* _PARTS OF THE EXERCISE_:
a) Reproduce the passage of the etcd notes below between "Security Implications" and "encrypted and access-controlled.", inclusive.
b) List every section heading that appears in the etcd notes below.

* _TEXT BLOCK_:
Cluster size impacts etcd size: a 1000-node cluster with 10,000 pods has approximately 500MB-1GB of etcd data. Events are the highest-volume objects and should have a short TTL.

Debugging Notes

High write latency: check disk I/O (iostat -xd 1). If await is high for the etcd disk, the storage is the bottleneck. Also check for BUSY status in etcdctl endpoint status (leader hasn't committed entries recently).
Compaction required: if etcd_server_quota_backend_bytes is approaching etcd_mvcc_db_total_size_in_bytes, etcd will start returning "etcdserver: mvcc: database space exceeded" errors. Compact and defrag immediately.
Watch closed: context deadline exceeded: this appears in API server logs when etcd is overloaded and cannot deliver watch events in time. Indicates etcd performance degradation.
Leader election instability: repeated leader elections appear in etcd logs as elected leader messages. Caused by disk latency (followers timeout waiting for heartbeat responses from leader struggling with fsync), or network latency between etcd nodes.
Inspecting etcd directly: etcdctl get /registry/ --prefix --keys-only | head -100 shows all Kubernetes keys. Never modify etcd directly — all changes must go through the API server for validation.

Security Implications

etcd stores all Kubernetes Secrets in base64 encoding by default — this is not encryption. Enable encryption at rest: configure an EncryptionConfiguration with AES-GCM or using KMS provider (envelope encryption with cloud KMS).
etcd endpoints must not be accessible from outside the control plane network. The default etcd port (2379 for client, 2380 for peer) should have a restrictive firewall rule.
Mutual TLS (mTLS) is required for etcd communication. All clients (API server), peers (other etcd nodes), and management tools (etcdctl) must authenticate with certificates.
etcd backup files contain all cluster secrets in plaintext (if at-rest encryption is not enabled in the backup). Backup files must be encrypted and access-controlled.

Performance Implications

The watch cache in kube-apiserver is the primary scalability mechanism. Enable it (default) and size it appropriately (--watch-cache-sizes). Without the watch cache, every controller's watch would be an etcd watch — etcd can support ~100-200 concurrent watches efficiently, not thousands.

* _MATERIAL_:
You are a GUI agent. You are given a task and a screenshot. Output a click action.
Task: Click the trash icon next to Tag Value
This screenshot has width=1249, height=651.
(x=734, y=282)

* _ANSWERS TO THE TASKS_:
a)
Security Implications

etcd stores all Kubernetes Secrets in base64 encoding by default — this is not encryption. Enable encryption at rest: configure an EncryptionConfiguration with AES-GCM or using KMS provider (envelope encryption with cloud KMS).
etcd endpoints must not be accessible from outside the control plane network. The default etcd port (2379 for client, 2380 for peer) should have a restrictive firewall rule.
Mutual TLS (mTLS) is required for etcd communication. All clients (API server), peers (other etcd nodes), and management tools (etcdctl) must authenticate with certificates.
etcd backup files contain all cluster secrets in plaintext (if at-rest encryption is not enabled in the backup). Backup files must be encrypted and access-controlled.

b)
Debugging Notes
Security Implications
Performance Implications